Dalam setiap kesempatan saya mengajar istima’ berbahasa Arab, saya kerap mendapati beberapa peserta didik mengalami kesulitan. “Ini maharah/kerampilan yang paling sulit”, ungkap salah seorang mahasiswa. “Kita harus konsentrasi penuh, sekali ngelamun, nggak nyambung”, ungkap yang lainnya lagi. Saya iyakan kalau keterampilan mendengar, memang sedikit membutuhkan konsentrasi yang lebih dari keterampilan bahasa lainnya. Namun jika dikatakan maharah paling sulit, saya tidak setuju selama seseorang memiliki pendengaran yang normal tentunya. Sebab, merasa paling sulit itu sangat relatif dan subjektif. Bisa jadi ia merasa paling sulit, karena faktor dari dalam dirinya sendiri yang kurang terampil dalam aspek mendengar. Dan ini faktor yang paling banyak terjadi, terutama bagi yang lebih senang berbicara dari pada mendengar dengan seksama (menyimak).
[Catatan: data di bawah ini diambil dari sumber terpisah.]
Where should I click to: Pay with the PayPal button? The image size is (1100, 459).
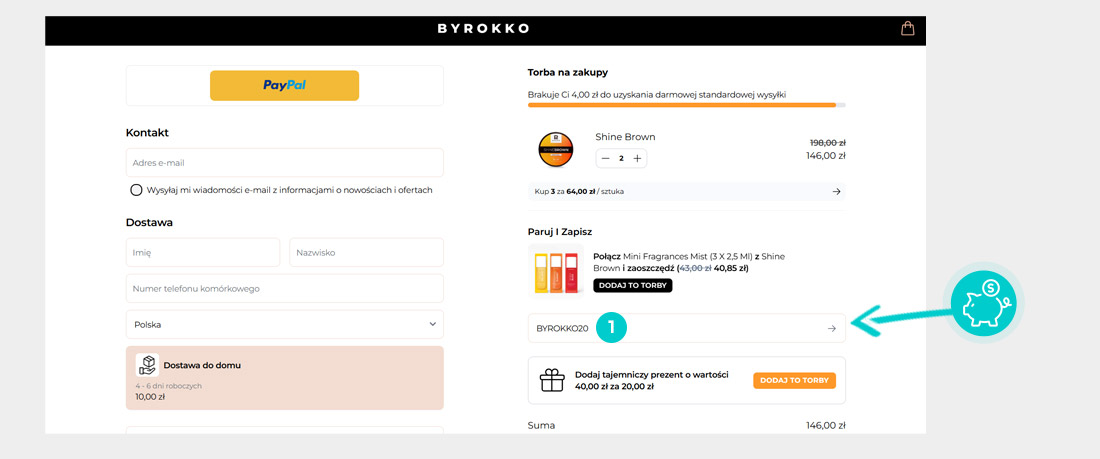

Mesikipun menjadi faktor yang paling banyak, cara mengatasinya pun cukup muda -insyaallah-. Sebab keterampilan mendengar, tidak berbeda dengan keterampilan lain, yang sama-sama membutuhkan latihan, latihan, dan latihan, atau pengulangan, pengulangan, dan pengulangan. Saya tekankan demikian, karena masih saja ada yang tidak percaya kalau dengan begitu saja, keterampilan mendengar bisa dicapai. Oleh karena itu, dalam catatan ini saya ingin menyampaikan latihan yang mudah dan menghasilkan, insyaallah.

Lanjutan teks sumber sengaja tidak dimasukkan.